• **Pixel coordinate grounding data**:
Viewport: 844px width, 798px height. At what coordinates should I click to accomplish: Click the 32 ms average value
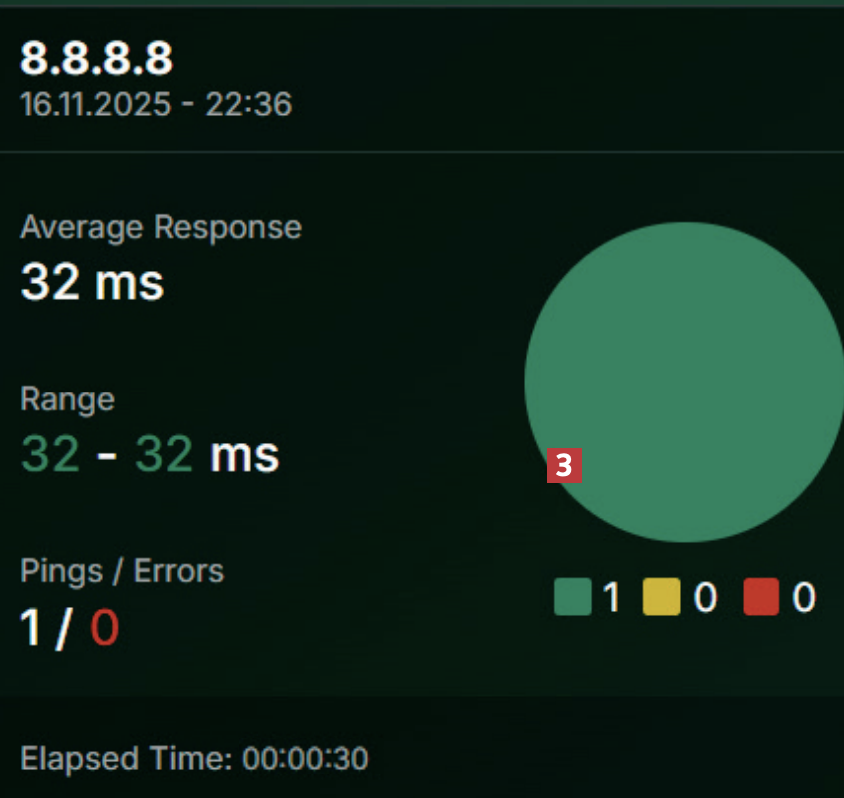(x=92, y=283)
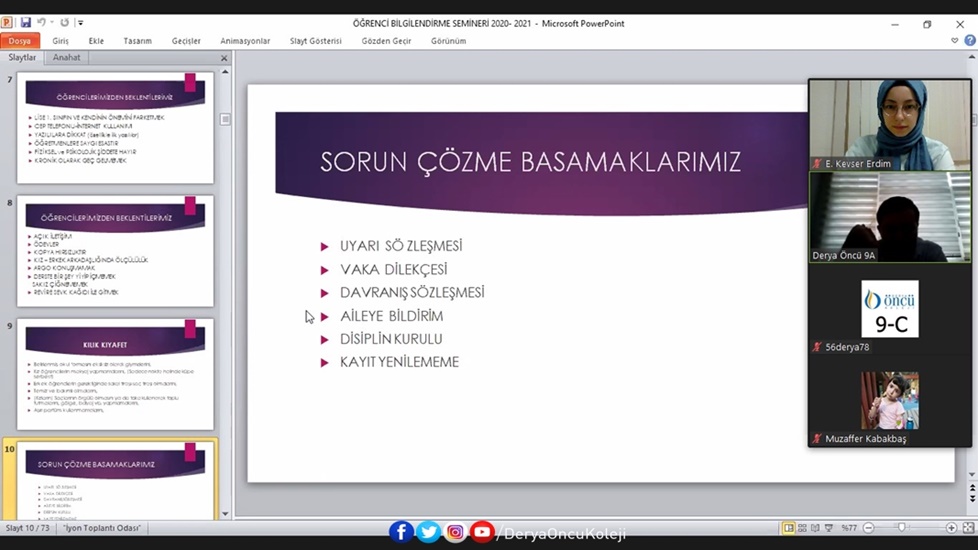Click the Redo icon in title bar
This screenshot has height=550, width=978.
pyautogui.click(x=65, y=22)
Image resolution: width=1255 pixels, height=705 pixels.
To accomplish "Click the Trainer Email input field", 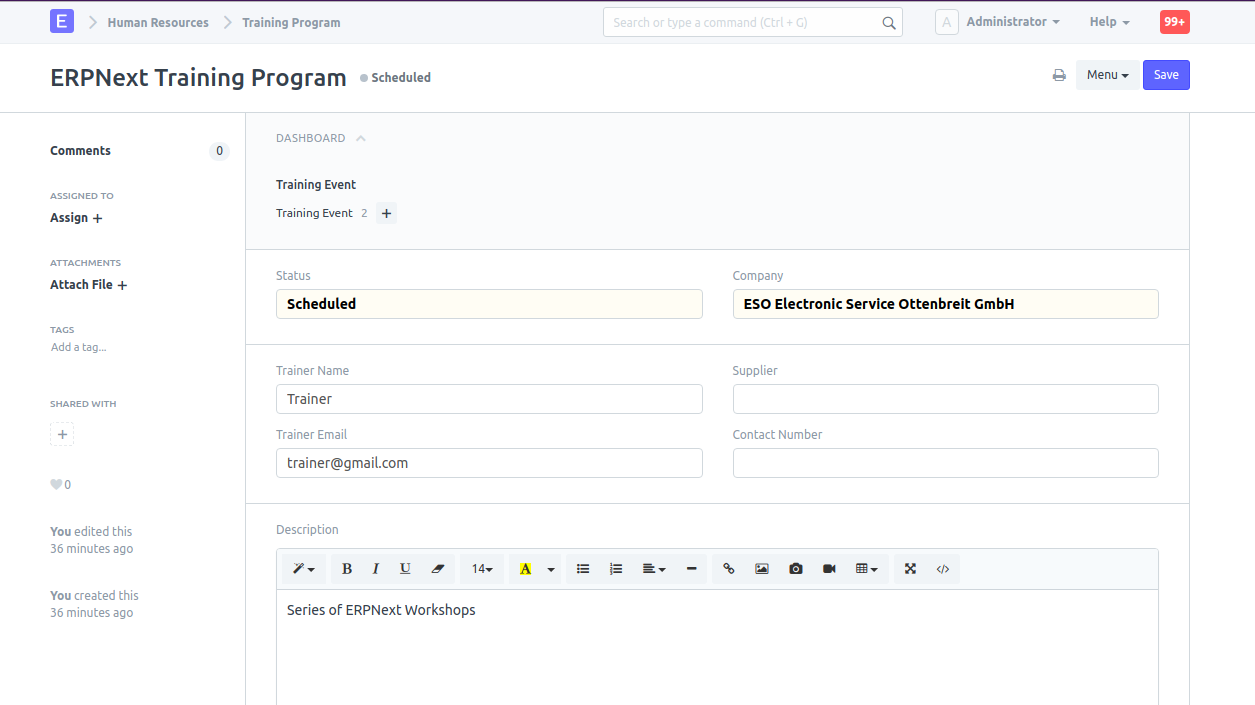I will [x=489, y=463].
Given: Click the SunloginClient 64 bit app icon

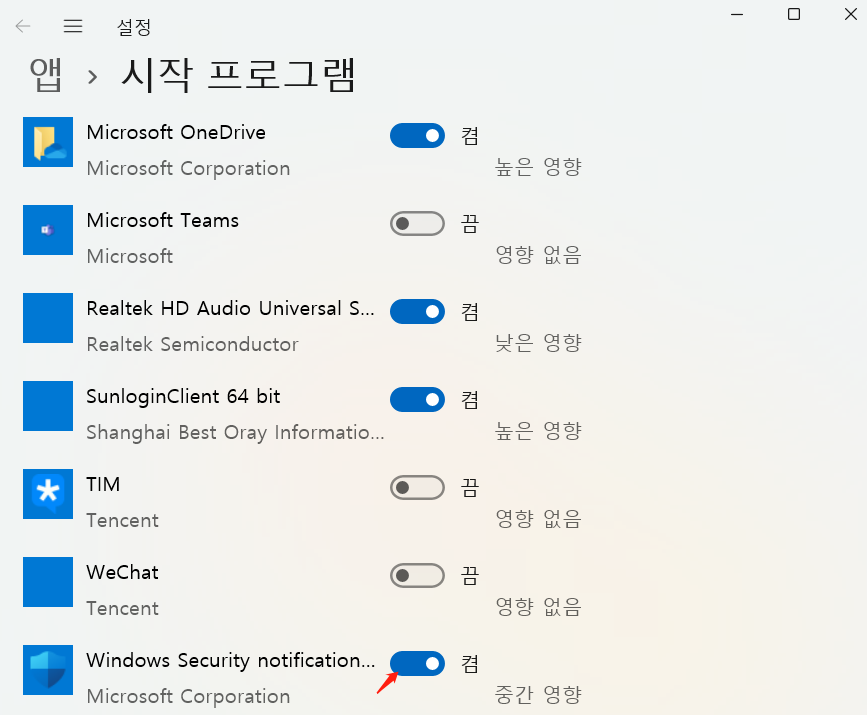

• **WORK ORDER**: Print the entries as they stand, first line through the line holding "Image resolution: width=1255", with every picture removed.

• **RESPONSE BOX**:
Viewport: 844px width, 798px height. At what coordinates should I click to accomplish: Click the 32 ms average value
(x=92, y=283)
Click the Redo icon in title bar
This screenshot has height=550, width=978.
pyautogui.click(x=65, y=22)
Image resolution: width=1255 pixels, height=705 pixels.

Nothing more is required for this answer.